Shareholders in Reliance Communications (RCom) have given their support to the proposed sale of its wireless assets to Reliance Jio Infocomm.
The deal, which will reduce the troubled operator’s debt by INR250 billion ($3.9 billion), will see Jio acquire all of RCom’s spectrum, towers and fibre telecoms infrastructure. On track for completion by March 2018, the deal was backed by a majority of 99.91% of shareholders.
RCom’s debt is held by a consortium of Indian and overseas banks, and is estimated to be around INR450 billion. The Jio deal forms part of RCom’s efforts to write down this debt; it was struck at the start of this year, following rumours in October 2017 that RCom would sell off the larger part of its wireless operations.
The agreement will see Reliance Industries regain control over RCom’s telecoms unit after the business was split between the Ambani brothers in 2005. RCom had previously attempted to merge with Aircel but the deal fell through, contributing further to its problems.

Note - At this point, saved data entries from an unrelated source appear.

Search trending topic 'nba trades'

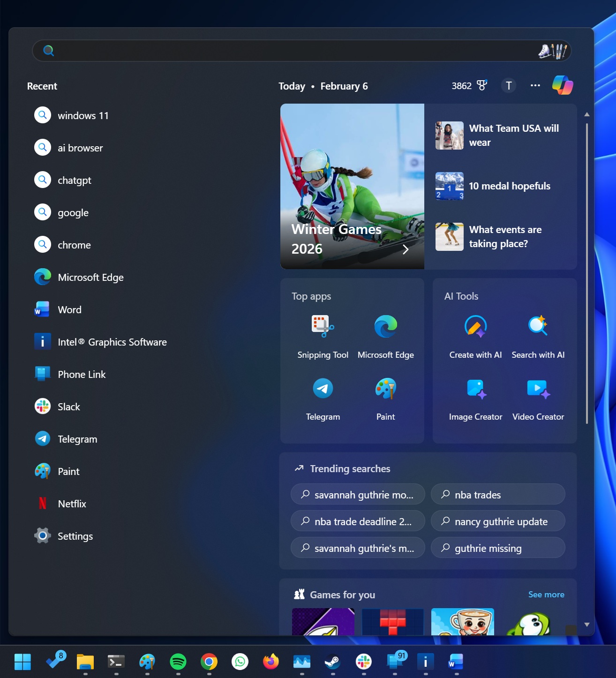(x=478, y=494)
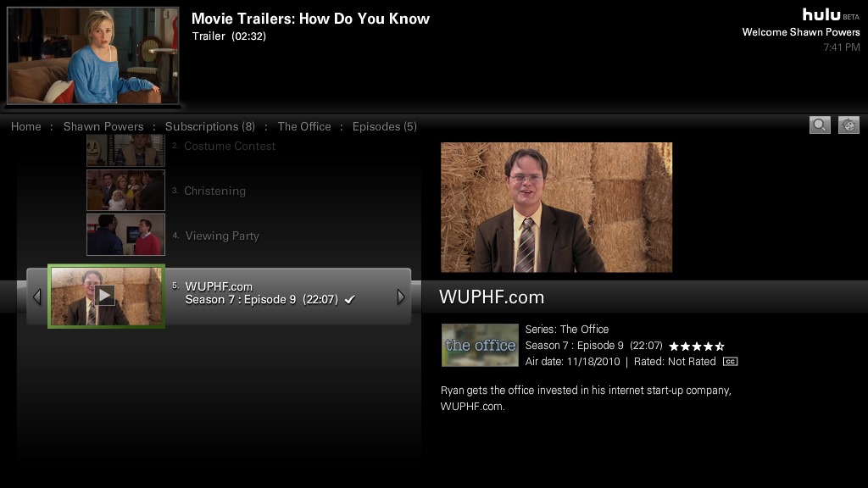This screenshot has width=868, height=488.
Task: Click the left arrow on selected episode
Action: click(x=37, y=297)
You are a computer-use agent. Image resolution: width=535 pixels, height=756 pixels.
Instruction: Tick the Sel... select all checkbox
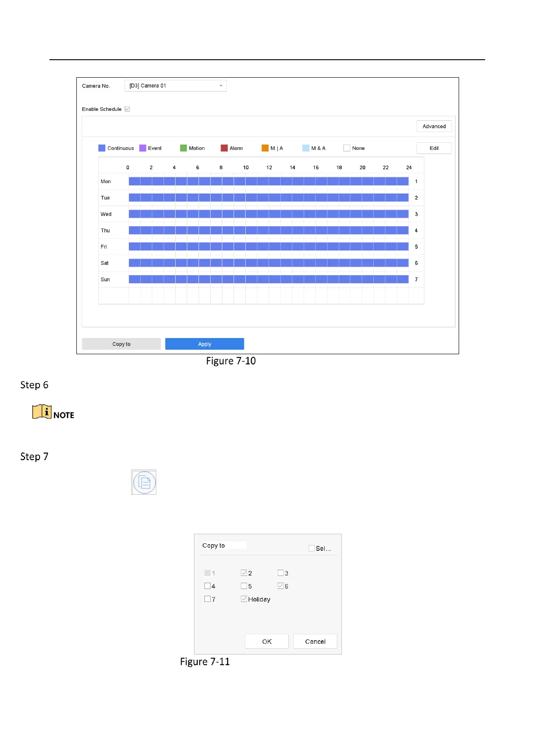[312, 548]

The deal is the latest in a spate of consolidation in the Indian market, which was shaken up following Jio’s entry to the market in September 2016. Vodafone India and Idea Cellular are merging to create a new market leader, while Bharti Airtel is strengthening its footprint with the purchase of Telenor’s Indian unit.
Following the acquisition, RCom has stated that it will continue to provide services to enterprises as a B2B operation, both within India and overseas. In addition, it will retain control of its data centres and submarine cable assets and will operate them as usual.